* [WRITTEN PROBLEM 1] Can you rewrite the rows from the line with "Viewport: 1313px width, 738px" up to and including the line with "pyautogui.click(x=29, y=88)", changing "Engagement" to "Settings" and leaving everything else the same?

╭─ EXTRACT PROVIDED

Attorney General of Texas — Opinion
Feb 9, 2004
Opinion No. GA-0146 (Ops. Tex. Atty. Gen. Feb. 9, 2004)

Opinion

February 9, 2004


The Honorable Greg Lowery Wise County Attorney Wise County Courthouse, Room 300 Decatur, Texas 76234

Re: Whether an officer, as bailiff and head of courthouse security, is entitled to judicial immunity from a suit for injuries occurring while removing an individual from the courthouse (RQ-0094-GA)

Dear Mr. Lowery:

You ask whether an officer acting as bailiff and chief of courthouse security is entitled to judicial immunity from a suit for an assault allegedly occurring when the officer removed an individual from the courthouse.

See Letter from Honorable Greg Lowery, Wise County Attorney, to Honorable Greg Abbott, Texas Attorney General (Aug. 11, 2003) (on file with Opinion Committee) [hereinafter Request Letter].

You state that Officer Dick Wood is the bailiff for the 271st District Court and chief of courthouse security with the responsibility "to protect the operations of the courthouse and the people inside of it." Request Letter, supra note 1, at 3-4. In May 2002, Officer Wood, a certified peace officer, escorted Mr. Kelton from the Wise County Courthouse. See id. at 2. Previously, Mr. Kelton had been asked not to return to the district attorney's office, "due to his harassing nature." Id.

Mr. Kelton went to the courthouse to complain to the grand jury about the assistant district attorney and other courthouse employees. When Officer Wood asked Mr. Kelton to leave, Mr. Kelton explained that he wished to present his complaints. Officer Wood took Mr. Kelton's arm and escorted him out the courthouse door. Outside, Mr. Kelton slipped on a doormat and fell. It is disputed whether Mr. Kelton fell from his own exertions or because of Officer Wood's actions. See id.

╰─
╭─ INFORMATION SHOWN

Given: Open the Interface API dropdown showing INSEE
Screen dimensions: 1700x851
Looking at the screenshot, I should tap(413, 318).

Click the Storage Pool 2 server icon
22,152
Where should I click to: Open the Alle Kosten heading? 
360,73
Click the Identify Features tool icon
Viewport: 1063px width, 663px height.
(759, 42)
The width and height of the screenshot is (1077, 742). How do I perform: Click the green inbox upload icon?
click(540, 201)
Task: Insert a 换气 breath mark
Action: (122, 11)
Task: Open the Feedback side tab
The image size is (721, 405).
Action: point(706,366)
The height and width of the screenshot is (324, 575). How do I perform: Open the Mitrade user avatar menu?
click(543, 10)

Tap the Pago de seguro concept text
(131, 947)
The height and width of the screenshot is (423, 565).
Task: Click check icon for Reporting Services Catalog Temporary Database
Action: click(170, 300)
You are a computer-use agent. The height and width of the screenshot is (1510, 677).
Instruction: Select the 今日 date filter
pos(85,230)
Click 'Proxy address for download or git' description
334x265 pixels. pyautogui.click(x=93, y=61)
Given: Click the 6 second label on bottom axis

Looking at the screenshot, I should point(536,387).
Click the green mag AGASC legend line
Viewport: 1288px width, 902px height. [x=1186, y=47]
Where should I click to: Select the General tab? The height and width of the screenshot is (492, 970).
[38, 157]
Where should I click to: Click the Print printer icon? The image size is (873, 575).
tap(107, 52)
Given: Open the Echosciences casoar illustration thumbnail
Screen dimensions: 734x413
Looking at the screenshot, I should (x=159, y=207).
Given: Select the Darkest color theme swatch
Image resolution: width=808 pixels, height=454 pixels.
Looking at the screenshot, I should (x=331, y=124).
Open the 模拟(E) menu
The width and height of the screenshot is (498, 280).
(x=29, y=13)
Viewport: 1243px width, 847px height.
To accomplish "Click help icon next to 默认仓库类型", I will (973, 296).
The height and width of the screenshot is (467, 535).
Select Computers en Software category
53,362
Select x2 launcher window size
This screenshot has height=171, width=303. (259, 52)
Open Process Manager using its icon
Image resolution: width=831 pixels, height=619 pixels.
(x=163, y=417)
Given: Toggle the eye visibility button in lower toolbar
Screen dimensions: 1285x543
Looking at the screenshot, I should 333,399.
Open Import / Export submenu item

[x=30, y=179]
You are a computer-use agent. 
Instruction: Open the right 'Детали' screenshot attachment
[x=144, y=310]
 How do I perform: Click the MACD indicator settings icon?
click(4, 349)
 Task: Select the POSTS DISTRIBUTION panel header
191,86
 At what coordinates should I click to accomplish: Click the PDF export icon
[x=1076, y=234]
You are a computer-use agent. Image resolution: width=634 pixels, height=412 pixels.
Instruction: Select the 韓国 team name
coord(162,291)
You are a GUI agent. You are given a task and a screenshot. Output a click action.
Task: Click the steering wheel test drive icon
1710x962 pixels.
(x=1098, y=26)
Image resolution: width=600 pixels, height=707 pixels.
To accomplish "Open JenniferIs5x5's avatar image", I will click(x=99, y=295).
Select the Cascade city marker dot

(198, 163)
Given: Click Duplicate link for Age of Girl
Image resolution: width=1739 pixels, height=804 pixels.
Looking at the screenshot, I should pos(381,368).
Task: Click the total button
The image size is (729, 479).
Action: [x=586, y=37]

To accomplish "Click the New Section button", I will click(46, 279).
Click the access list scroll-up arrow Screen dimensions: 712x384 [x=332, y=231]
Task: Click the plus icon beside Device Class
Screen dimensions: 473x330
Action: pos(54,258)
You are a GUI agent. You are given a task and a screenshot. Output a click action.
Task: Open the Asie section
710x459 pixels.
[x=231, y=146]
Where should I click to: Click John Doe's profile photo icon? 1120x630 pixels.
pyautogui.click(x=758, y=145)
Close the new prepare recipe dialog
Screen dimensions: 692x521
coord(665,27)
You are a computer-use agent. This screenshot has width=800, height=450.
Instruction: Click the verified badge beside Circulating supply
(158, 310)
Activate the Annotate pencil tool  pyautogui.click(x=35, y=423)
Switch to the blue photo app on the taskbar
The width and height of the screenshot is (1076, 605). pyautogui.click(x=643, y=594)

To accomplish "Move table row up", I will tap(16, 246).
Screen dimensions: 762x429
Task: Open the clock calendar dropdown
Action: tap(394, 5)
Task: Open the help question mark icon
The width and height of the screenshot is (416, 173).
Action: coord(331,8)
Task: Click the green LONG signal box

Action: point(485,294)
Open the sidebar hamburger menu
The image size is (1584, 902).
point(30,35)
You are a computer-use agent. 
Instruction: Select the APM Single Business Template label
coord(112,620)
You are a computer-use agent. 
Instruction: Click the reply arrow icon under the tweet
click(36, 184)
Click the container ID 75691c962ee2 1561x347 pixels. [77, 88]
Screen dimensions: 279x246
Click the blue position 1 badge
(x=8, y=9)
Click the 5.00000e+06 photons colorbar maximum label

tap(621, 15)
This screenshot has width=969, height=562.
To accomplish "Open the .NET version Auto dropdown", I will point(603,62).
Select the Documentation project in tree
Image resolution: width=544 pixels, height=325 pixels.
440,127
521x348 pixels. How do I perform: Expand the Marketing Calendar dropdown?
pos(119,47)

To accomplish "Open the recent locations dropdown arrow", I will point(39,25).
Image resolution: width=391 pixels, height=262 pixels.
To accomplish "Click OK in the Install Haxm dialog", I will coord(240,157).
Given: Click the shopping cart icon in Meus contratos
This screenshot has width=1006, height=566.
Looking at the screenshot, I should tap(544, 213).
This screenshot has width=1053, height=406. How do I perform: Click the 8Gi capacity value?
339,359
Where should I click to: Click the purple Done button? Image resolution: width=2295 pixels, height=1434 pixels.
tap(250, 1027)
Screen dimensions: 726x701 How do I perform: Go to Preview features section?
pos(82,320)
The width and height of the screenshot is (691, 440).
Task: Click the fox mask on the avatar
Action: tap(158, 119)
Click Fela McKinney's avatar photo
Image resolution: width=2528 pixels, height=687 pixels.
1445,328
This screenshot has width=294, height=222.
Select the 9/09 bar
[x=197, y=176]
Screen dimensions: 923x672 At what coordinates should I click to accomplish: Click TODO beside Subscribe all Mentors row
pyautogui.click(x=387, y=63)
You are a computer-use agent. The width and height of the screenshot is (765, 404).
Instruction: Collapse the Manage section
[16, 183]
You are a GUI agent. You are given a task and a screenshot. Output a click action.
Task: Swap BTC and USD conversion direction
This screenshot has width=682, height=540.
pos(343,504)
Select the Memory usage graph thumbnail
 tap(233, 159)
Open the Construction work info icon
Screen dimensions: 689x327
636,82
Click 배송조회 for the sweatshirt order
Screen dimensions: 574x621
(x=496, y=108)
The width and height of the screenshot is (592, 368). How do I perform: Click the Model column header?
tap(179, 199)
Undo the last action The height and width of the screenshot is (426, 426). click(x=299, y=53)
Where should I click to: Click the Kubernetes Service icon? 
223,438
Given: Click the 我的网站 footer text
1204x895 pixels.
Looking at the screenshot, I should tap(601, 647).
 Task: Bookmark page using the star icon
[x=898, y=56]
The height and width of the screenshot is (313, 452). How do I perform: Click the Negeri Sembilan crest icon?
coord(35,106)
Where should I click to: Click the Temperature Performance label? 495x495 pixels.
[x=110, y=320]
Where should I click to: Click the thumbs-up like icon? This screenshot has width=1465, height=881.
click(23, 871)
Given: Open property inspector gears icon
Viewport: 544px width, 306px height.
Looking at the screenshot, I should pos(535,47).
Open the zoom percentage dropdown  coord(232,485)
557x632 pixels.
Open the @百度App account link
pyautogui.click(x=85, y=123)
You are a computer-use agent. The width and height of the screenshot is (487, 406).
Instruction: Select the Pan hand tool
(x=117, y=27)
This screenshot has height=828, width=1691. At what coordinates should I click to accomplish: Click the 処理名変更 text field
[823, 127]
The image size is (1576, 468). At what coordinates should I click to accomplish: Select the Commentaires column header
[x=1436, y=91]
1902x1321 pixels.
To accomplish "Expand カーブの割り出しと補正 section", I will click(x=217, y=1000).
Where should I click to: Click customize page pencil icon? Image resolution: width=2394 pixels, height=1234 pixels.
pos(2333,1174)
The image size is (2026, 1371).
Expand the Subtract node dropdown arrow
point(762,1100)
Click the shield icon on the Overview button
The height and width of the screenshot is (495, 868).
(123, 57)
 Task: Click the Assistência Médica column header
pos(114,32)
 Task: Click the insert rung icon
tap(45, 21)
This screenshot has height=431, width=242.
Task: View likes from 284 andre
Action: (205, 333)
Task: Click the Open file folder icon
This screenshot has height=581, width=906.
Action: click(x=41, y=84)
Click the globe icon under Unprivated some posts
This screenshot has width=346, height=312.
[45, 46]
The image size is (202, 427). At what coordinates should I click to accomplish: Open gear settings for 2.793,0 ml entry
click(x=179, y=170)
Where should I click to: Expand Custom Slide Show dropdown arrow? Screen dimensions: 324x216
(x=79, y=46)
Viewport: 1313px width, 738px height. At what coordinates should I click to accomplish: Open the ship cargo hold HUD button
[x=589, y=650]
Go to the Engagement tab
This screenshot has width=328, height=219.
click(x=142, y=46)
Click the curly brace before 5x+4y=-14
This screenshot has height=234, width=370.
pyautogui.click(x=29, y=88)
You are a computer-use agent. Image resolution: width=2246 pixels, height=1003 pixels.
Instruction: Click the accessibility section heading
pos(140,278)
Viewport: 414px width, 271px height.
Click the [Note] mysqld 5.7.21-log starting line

╰─

* [WRITTEN PROBLEM 2] Can you copy out the Texas attorney general opinion word for word?

* [FINAL ANSWER 1]
Viewport: 1313px width, 738px height. At what coordinates should I click to accomplish: Open the ship cargo hold HUD button
[x=589, y=650]
Go to the Settings tab
This screenshot has width=328, height=219.
click(x=142, y=46)
Click the curly brace before 5x+4y=-14
This screenshot has height=234, width=370.
pyautogui.click(x=29, y=88)

* [FINAL ANSWER 2]
Attorney General of Texas — Opinion
Feb 9, 2004
Opinion No. GA-0146 (Ops. Tex. Atty. Gen. Feb. 9, 2004)

Opinion

February 9, 2004


The Honorable Greg Lowery Wise County Attorney Wise County Courthouse, Room 300 Decatur, Texas 76234

Re: Whether an officer, as bailiff and head of courthouse security, is entitled to judicial immunity from a suit for injuries occurring while removing an individual from the courthouse (RQ-0094-GA)

Dear Mr. Lowery:

You ask whether an officer acting as bailiff and chief of courthouse security is entitled to judicial immunity from a suit for an assault allegedly occurring when the officer removed an individual from the courthouse.

See Letter from Honorable Greg Lowery, Wise County Attorney, to Honorable Greg Abbott, Texas Attorney General (Aug. 11, 2003) (on file with Opinion Committee) [hereinafter Request Letter].

You state that Officer Dick Wood is the bailiff for the 271st District Court and chief of courthouse security with the responsibility "to protect the operations of the courthouse and the people inside of it." Request Letter, supra note 1, at 3-4. In May 2002, Officer Wood, a certified peace officer, escorted Mr. Kelton from the Wise County Courthouse. See id. at 2. Previously, Mr. Kelton had been asked not to return to the district attorney's office, "due to his harassing nature." Id.

Mr. Kelton went to the courthouse to complain to the grand jury about the assistant district attorney and other courthouse employees. When Officer Wood asked Mr. Kelton to leave, Mr. Kelton explained that he wished to present his complaints. Officer Wood took Mr. Kelton's arm and escorted him out the courthouse door. Outside, Mr. Kelton slipped on a doormat and fell. It is disputed whether Mr. Kelton fell from his own exertions or because of Officer Wood's actions. See id.